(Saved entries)
======
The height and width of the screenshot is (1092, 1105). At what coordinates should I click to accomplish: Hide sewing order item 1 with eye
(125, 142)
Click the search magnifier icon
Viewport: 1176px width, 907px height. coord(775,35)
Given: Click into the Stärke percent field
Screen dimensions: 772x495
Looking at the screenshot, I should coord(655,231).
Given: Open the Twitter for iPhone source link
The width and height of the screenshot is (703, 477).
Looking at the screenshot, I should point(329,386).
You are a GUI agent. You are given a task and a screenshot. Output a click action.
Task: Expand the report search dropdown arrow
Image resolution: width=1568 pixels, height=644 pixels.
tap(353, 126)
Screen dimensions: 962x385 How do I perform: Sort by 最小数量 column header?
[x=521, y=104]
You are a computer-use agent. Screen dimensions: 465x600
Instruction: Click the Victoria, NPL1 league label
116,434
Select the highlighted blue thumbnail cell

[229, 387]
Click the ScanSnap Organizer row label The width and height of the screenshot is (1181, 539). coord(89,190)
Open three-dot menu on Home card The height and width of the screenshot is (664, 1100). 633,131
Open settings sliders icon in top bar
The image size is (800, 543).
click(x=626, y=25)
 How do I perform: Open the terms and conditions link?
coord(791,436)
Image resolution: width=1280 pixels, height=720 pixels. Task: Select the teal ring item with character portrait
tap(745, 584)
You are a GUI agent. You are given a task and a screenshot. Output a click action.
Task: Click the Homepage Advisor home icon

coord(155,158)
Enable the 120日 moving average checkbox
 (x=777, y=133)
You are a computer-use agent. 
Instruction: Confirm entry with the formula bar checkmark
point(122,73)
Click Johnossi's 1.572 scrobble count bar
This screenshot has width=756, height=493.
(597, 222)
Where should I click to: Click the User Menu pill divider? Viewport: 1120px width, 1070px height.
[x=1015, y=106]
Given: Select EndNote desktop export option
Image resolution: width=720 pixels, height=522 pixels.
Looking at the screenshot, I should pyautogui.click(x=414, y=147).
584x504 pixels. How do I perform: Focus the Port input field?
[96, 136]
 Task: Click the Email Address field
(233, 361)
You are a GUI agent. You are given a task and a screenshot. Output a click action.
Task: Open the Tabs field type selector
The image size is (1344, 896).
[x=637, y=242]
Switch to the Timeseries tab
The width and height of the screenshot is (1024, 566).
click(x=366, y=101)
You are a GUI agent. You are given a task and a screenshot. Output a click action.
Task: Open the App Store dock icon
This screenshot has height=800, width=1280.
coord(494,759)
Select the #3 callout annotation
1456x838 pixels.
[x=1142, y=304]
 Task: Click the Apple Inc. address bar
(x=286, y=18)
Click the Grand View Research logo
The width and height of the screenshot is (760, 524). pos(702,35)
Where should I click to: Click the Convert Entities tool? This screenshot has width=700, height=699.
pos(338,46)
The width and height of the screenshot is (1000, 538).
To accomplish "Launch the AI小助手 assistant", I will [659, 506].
======
### Problem statement
From the records above, pull out every line containing the word "computer".

### Solved exercise
You are a computer-use agent. Screen dimensions: 465x600
You are a computer-use agent. 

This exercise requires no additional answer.